Alcott’s reputation as a morally upstanding New England spinster, reflecting the conventional propriety of mid-19th century Concord, Massachusetts, is firmly established. Raised among reformers, iconoclasts and Transcendentalists, the intellectual protégé of Ralph Waldo Emerson and Henry David Thoreau, Alcott was actually a free thinker, with democratic ideals and progressive values about women – a worldly careerist of sorts. Most surprising is that Alcott led, anonymously and under the pseudonym A.M. Barnard, a literary double life not discovered until the 1940s. As Barnard, Alcott penned some thirty pulp fiction thrillers, with characters running the gamut from murderers and revolutionaries to cross-dressers and opium addicts – a far cry from her better-known works featuring fatherly mentors, courageous mothers and impish children.
Originally broadcast in 2009, Louisa May Alcott: The Woman Behind ‘Little Women’ is the first film biography about the celebrated author and reveals a remarkable woman, ahead of her time, who was much more than a writer of children’s books.

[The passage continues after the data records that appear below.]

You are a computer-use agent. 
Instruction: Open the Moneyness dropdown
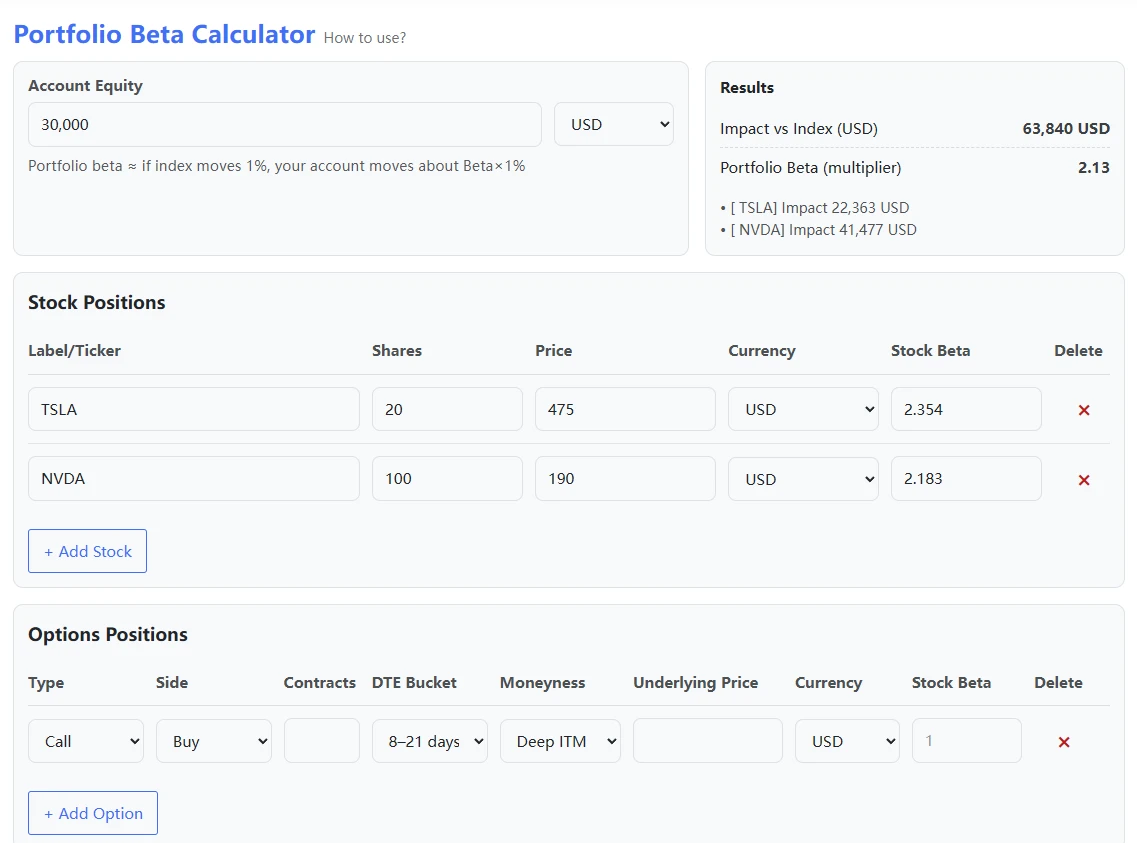(559, 741)
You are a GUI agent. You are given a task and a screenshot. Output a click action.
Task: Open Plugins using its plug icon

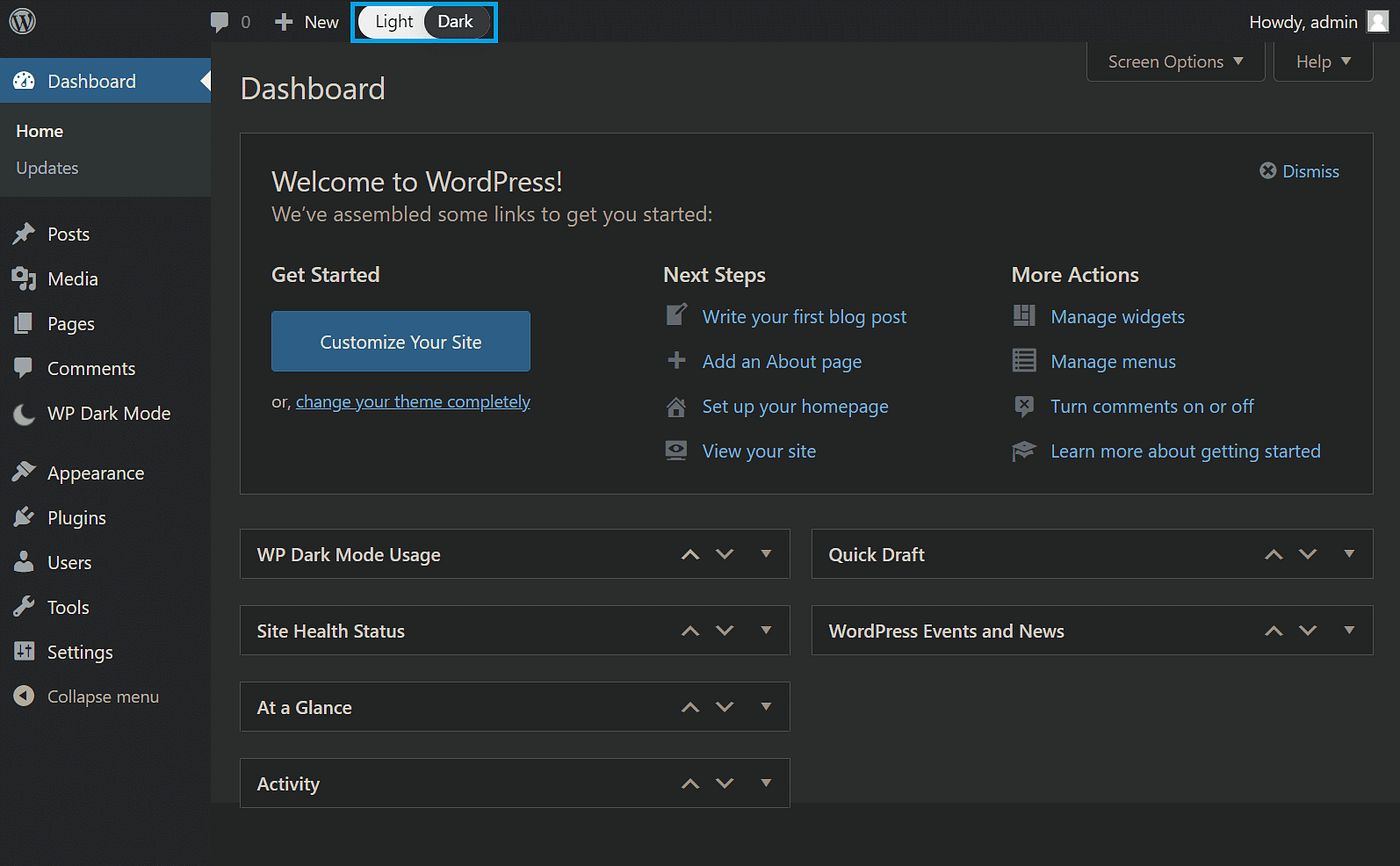pos(24,517)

Combining elements of documentary, drama and animation, the film stars three-time Obie winner Elizabeth Marvel (Homeland, House of Cards) as Alcott and Tony and two-time Emmy winner and Oscar nominee Jane Alexander (The Great White Hope, Warm Springs) as Alcott’s first biographer Ednah Dow Cheney. With dialogue taken exclusively from writings or firsthand reports of conversations, the film is shot on locations including Orchards House in Concord, Emerson’s house in Concord, and Fruitlands in Harvard, site of the Alcott’s utopian experiment. Interwoven with dramatic scenes are interviews with Alcott scholars Sarah Elbert, John Matteson, Joel Myerson, Daniel Shealy, Madeleine Stern, Dr. Leona Rostenberg, Jan Turnquist, and novelist Geraldine Brooks.
New classroom resources for educators are also available on PBS Learning Media with video segments, discussion questions, and accompanying activities examining Louisa May Alcott’s life and work.